歌舞伎俳優 中村七之助さん

1983年、東京都生まれ。十八代目中村勘三郎の次男として生まれる。87年、二代目中村七之助を名乗り初舞台を踏む。歌舞伎以外にも、ハリウッド映画「ラストサムライ」、宮藤官九郎監督作品「真夜中の弥次さん喜多さん」などの映画やTVドラマ、現代劇にも活躍の場を広げる。「十一月新派特別公演」は11/1~25。


 

歌舞伎役者で「ナイルレストラン」のカレーが嫌いな人間は、まずいません。でも僕は子供の頃、父の勘三郎に連れられて初めて来たときに辛すぎて食べられなくて、それ以来避けていたんです。

なのに、15か16の頃かな、先輩の片岡亀蔵さんから「ナイルで昼飯食おう」と誘われ、しぶしぶついてきて……。負けず嫌いなので、どうせなら一番辛いものを頼んでやろうと思ってチャレンジしたのが、エビカレー。ところが、これが驚くほどうまかった! そこからハマってしまいました。似たようなカレーはたくさんあるけれど、他にはない“ナイル味”のカレーなんですよ。まだ31年の短い“カレー人生”ですが、この店を超えるカレーに出合ったことがありません。父もインド旅行から帰ってきたときに、「ナイルを超えるカレーはなかった」と言っていました。

京都の「鮨まつもと」とは、近くにある南座で兄・勘九郎の襲名披露公演をしたときからの縁です。2回目に行った日がたまたま僕の誕生日で、僕のほうから店主を「一緒に飲みませんか?」と誘いました。普段はそんなことめったに言わないんですけどね。それ以来、京都へ行ったときは彼の家に泊まるくらい親しくしています。僕は休日に劇場をはしごするような“芝居馬鹿”ですが、彼もかなりの“寿司馬鹿”。東京へ遊びに来たときに「何が食べたい?」と尋ねたら、「寿司」って答えたんです。「昼は何を食べたの?」と聞いても、「寿司」。四六時中、寿司のことしか考えてない馬鹿なんですけど(笑)、そのこだわりはかっこいいと思います。

9月2日から20日まで、「中村勘九郎 中村七之助 錦秋特別公演 10周年記念」(※公演は終了)で兄と一緒に全国をまわります。東北や北海道など、普段はなかなか行けないところにも行くので、歌舞伎を多くの方に知っていただき、好きになっていただけたらうれしいです。

歌舞伎界も「新時代の到来」なんて言われていますが、僕が大切にしているのは、歌舞伎を好きでいること。
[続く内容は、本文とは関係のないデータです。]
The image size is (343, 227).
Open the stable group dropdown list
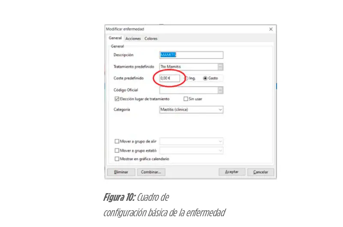click(x=220, y=151)
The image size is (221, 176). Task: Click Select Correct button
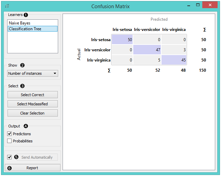(x=33, y=95)
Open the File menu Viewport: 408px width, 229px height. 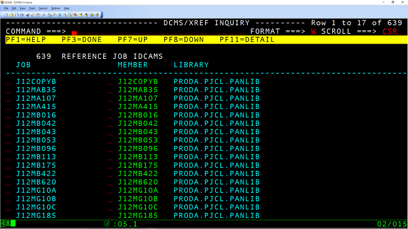(x=6, y=8)
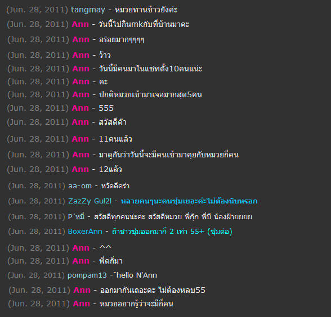Image resolution: width=331 pixels, height=317 pixels.
Task: Click Ann's name next to '12แล้ว'
Action: coord(80,170)
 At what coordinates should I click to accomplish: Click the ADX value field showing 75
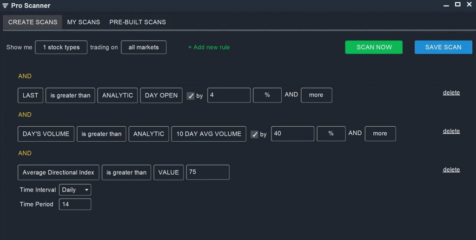[207, 172]
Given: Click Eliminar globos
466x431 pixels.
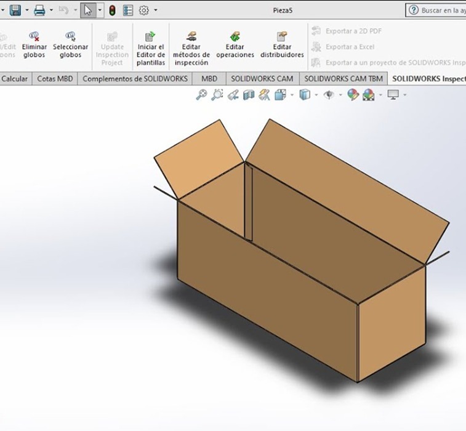Looking at the screenshot, I should tap(34, 46).

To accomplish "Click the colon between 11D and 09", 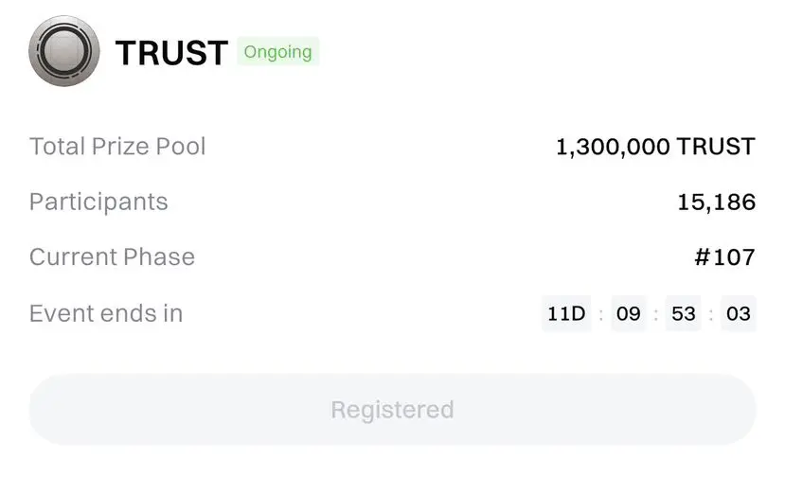I will (600, 314).
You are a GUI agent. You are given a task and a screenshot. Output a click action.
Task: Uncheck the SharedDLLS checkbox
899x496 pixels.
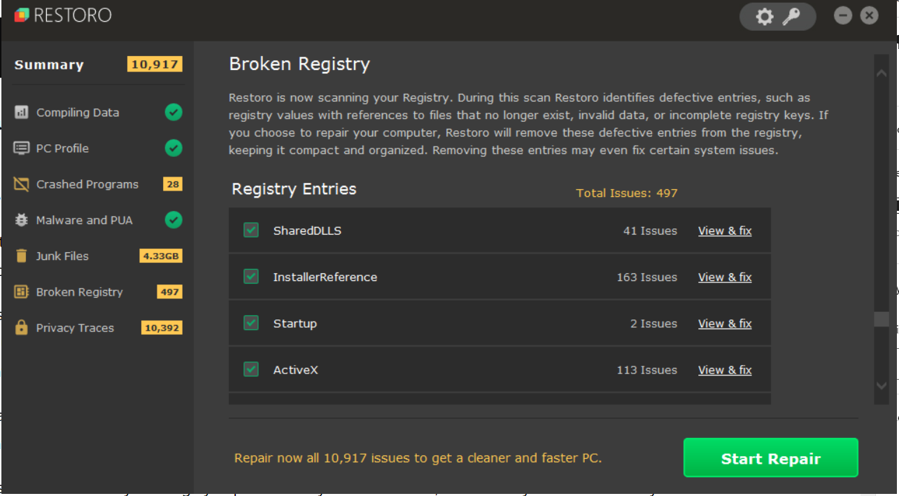pos(251,230)
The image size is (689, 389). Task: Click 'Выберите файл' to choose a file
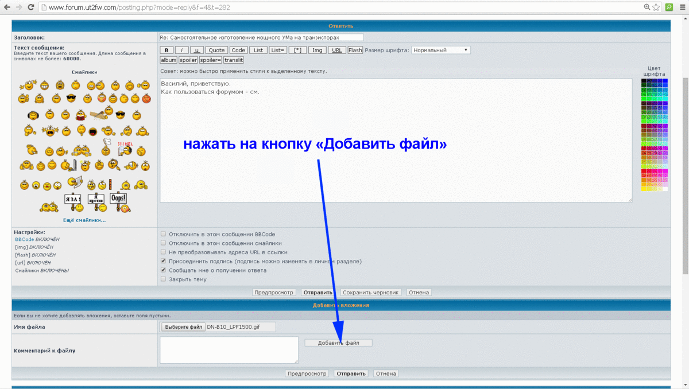183,327
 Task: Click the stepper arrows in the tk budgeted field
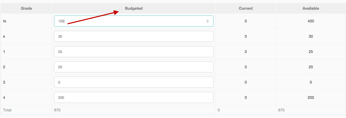tap(208, 21)
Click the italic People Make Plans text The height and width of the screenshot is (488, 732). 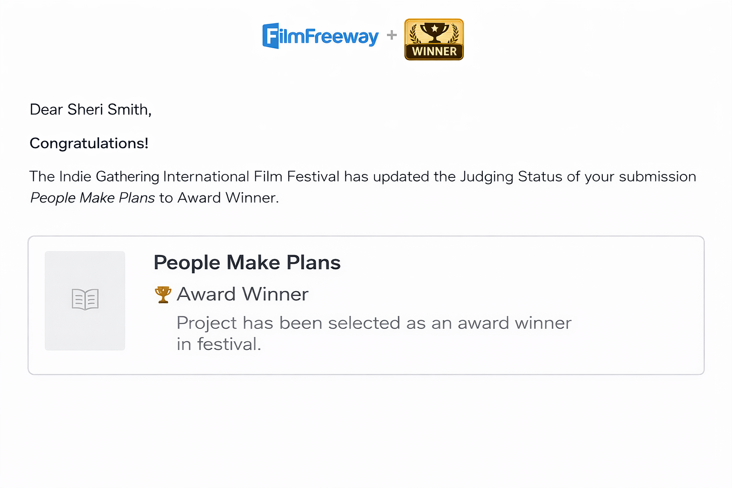[x=92, y=198]

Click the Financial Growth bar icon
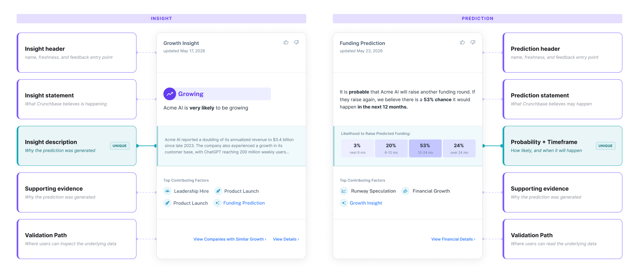pos(405,191)
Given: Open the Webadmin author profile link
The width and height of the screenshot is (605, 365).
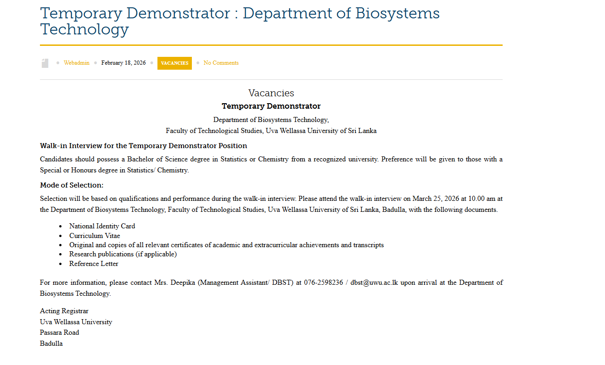Looking at the screenshot, I should coord(76,63).
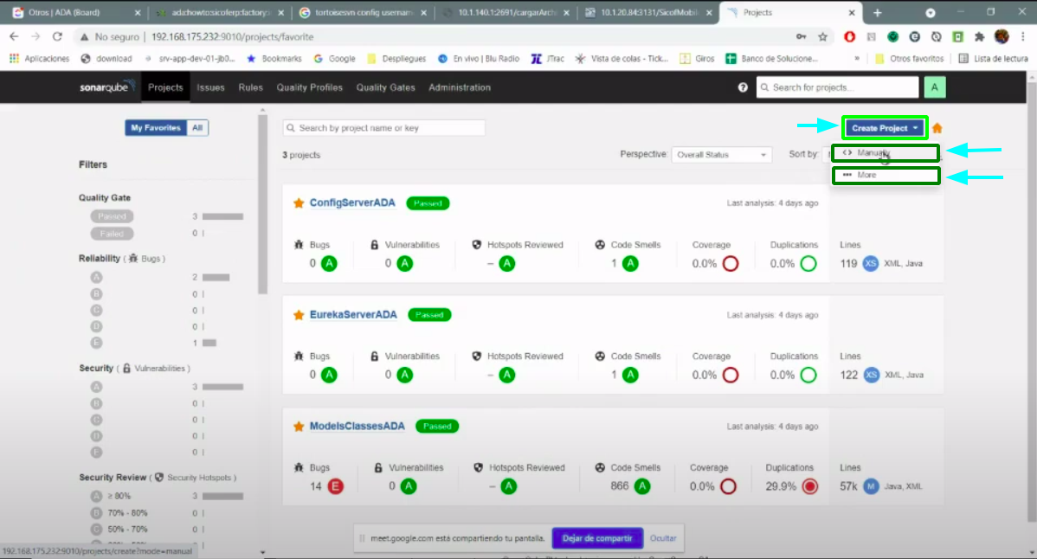Viewport: 1037px width, 559px height.
Task: Go to the Quality Profiles tab
Action: click(309, 87)
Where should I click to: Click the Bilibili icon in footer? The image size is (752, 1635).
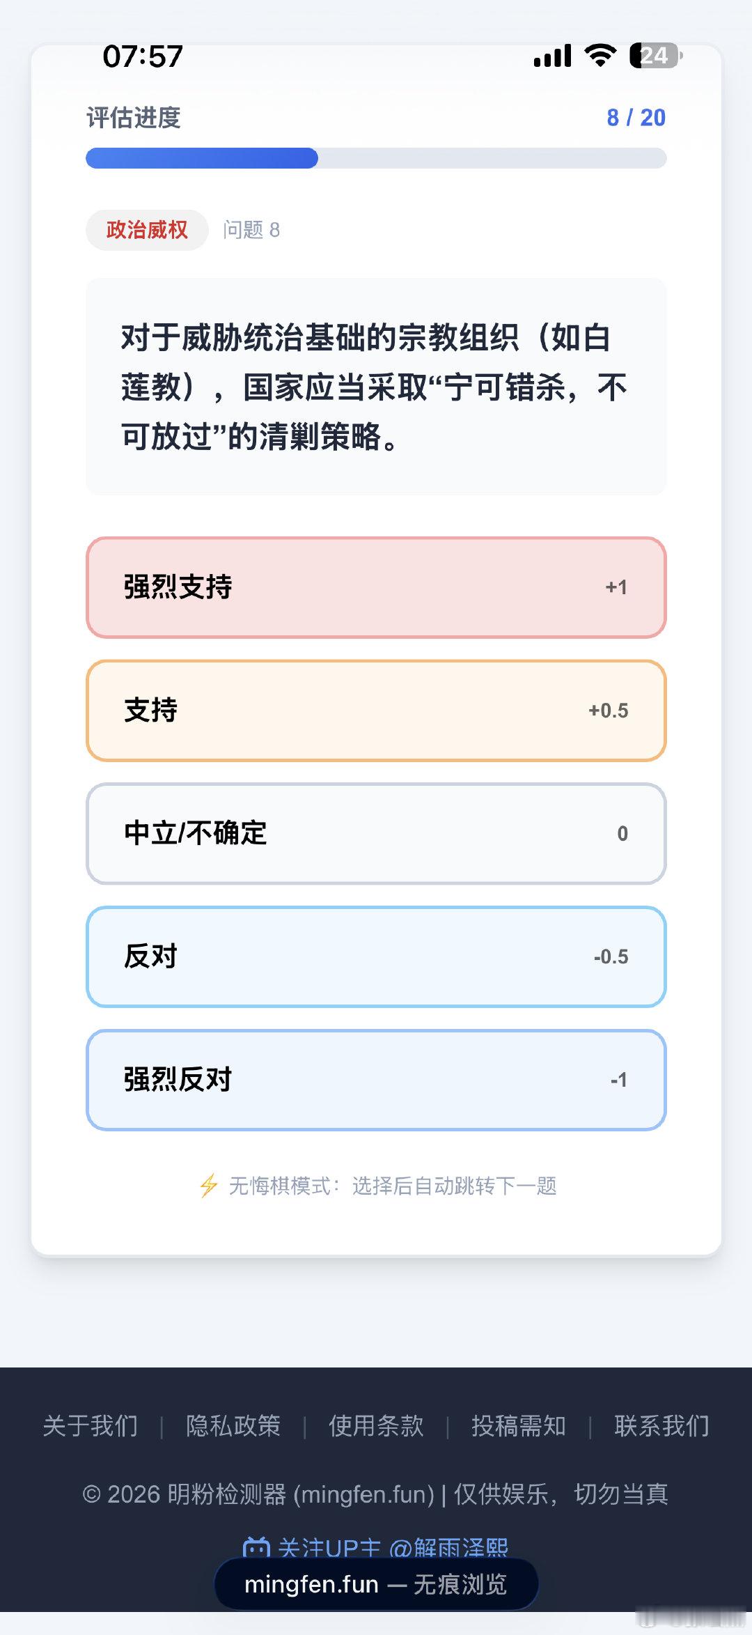(x=256, y=1548)
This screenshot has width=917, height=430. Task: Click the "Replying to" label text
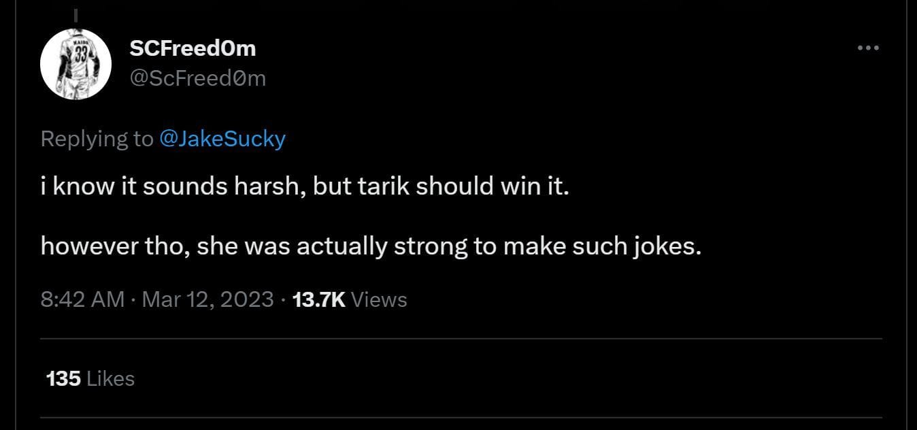[97, 139]
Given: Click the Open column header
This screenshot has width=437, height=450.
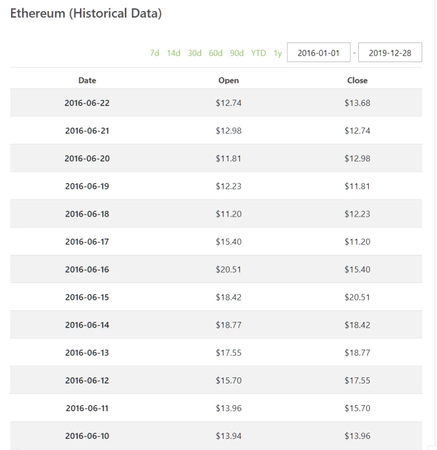Looking at the screenshot, I should point(229,81).
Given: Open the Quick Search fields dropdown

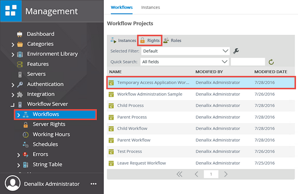Looking at the screenshot, I should [184, 62].
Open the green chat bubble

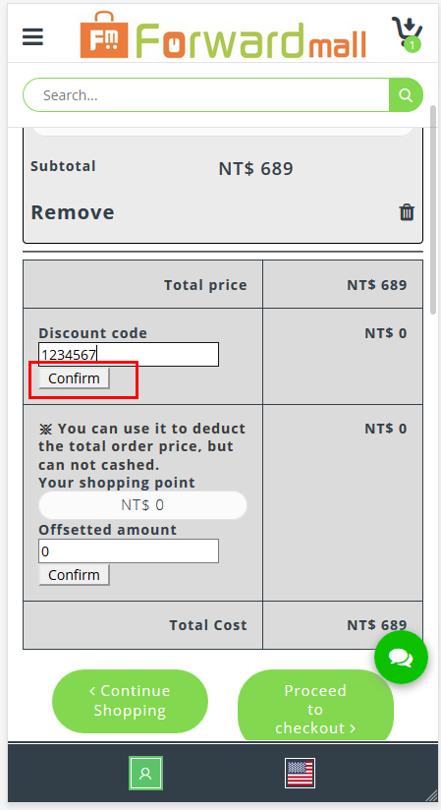[x=402, y=657]
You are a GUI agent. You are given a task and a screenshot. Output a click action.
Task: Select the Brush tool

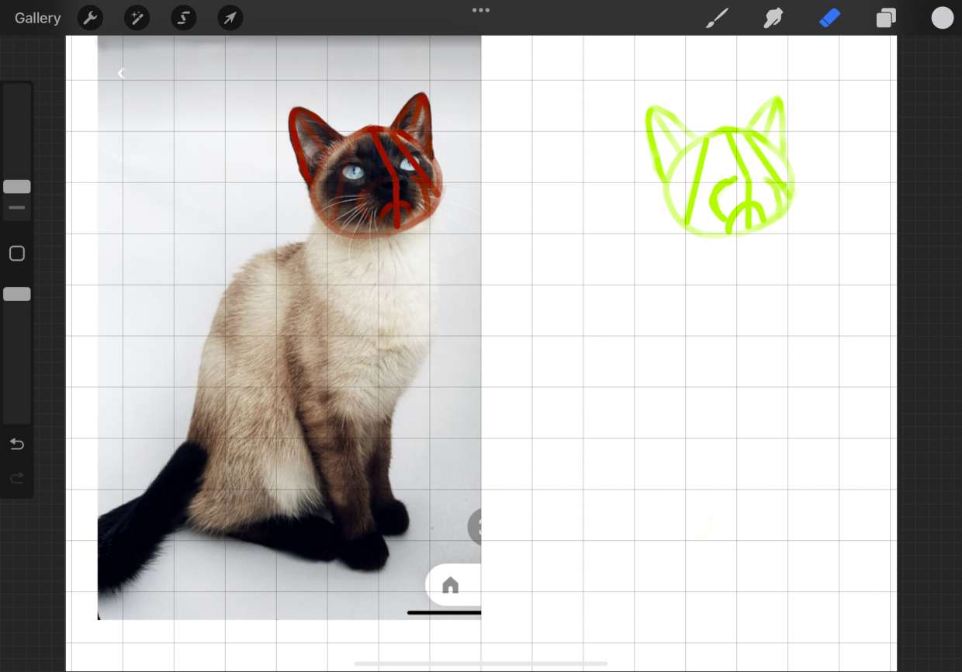point(717,18)
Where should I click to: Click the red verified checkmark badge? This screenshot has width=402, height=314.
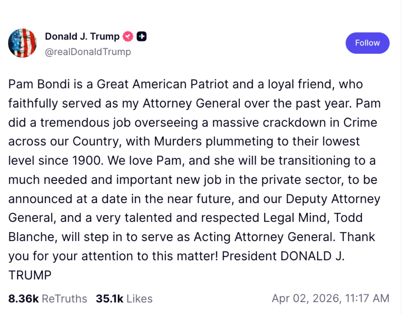click(128, 36)
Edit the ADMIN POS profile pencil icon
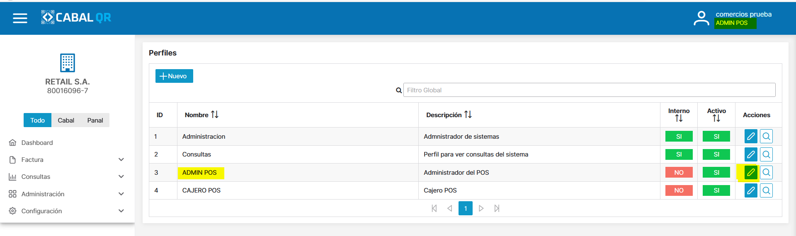This screenshot has width=796, height=236. pyautogui.click(x=750, y=172)
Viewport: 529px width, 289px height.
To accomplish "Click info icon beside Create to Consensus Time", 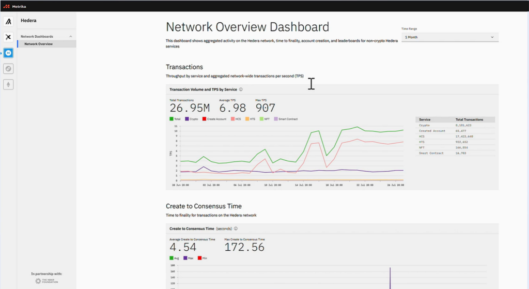I will (x=236, y=229).
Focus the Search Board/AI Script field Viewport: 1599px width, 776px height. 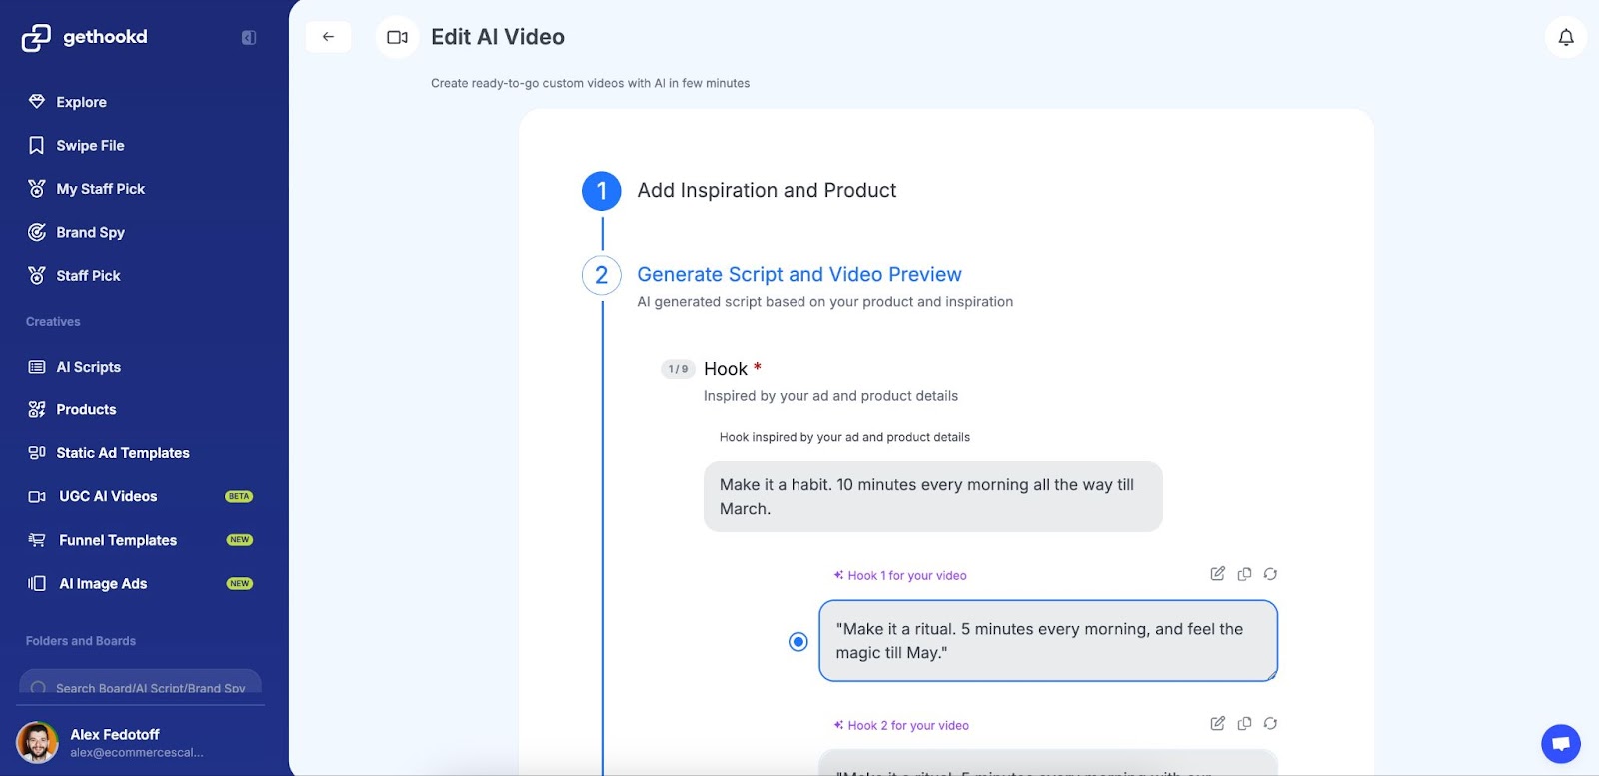[150, 687]
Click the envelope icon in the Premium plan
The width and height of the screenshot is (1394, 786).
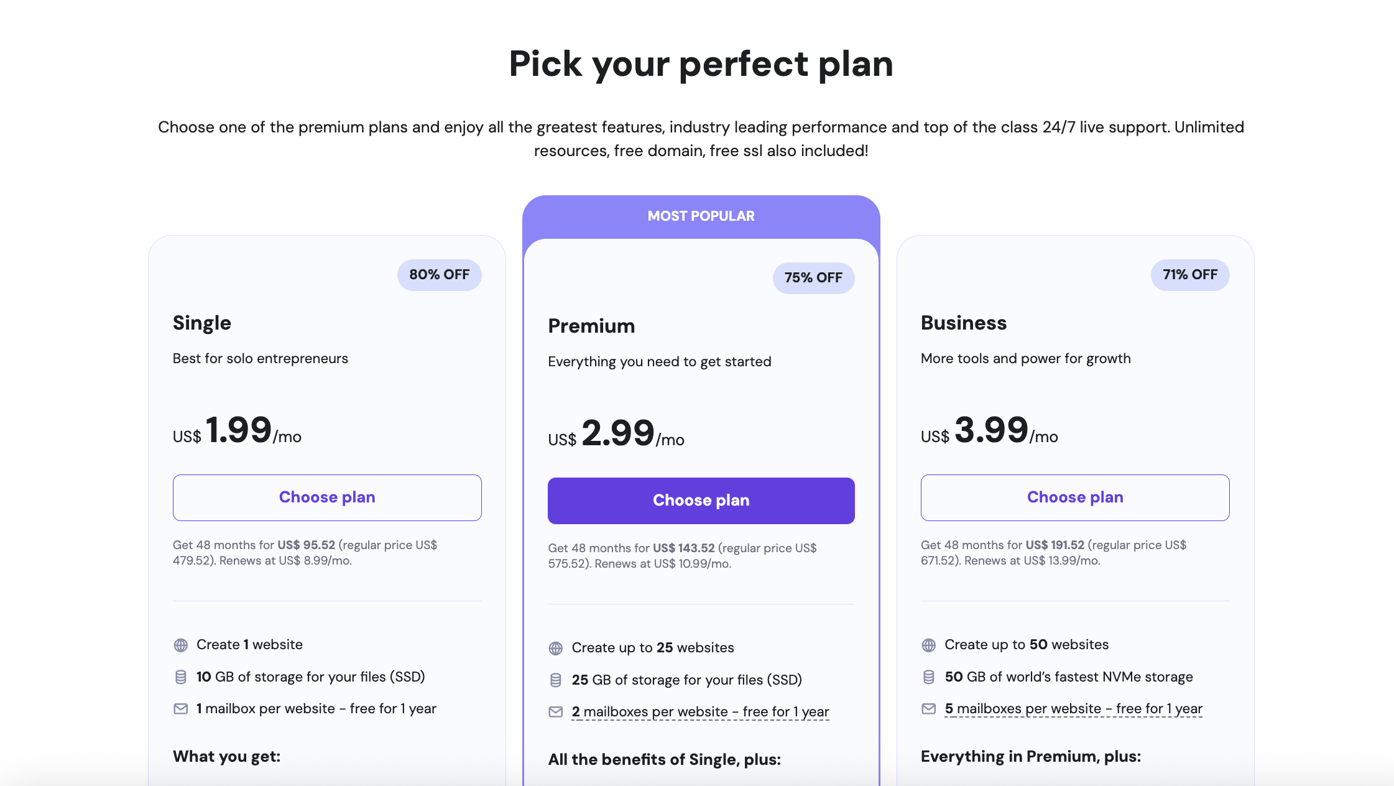[x=555, y=711]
そして、皆で同じ方向を向いて素敵な芝居をつくっていくこと。この公演も10周年を迎えましたが、ここまで続けてこられたのは、やっぱりお客様のおかげです。始めた頃は「若さを見てください」なんて言っていましたが、もうそんなに若くもないので(笑)、兄と僕のすべてを見てほしいですね。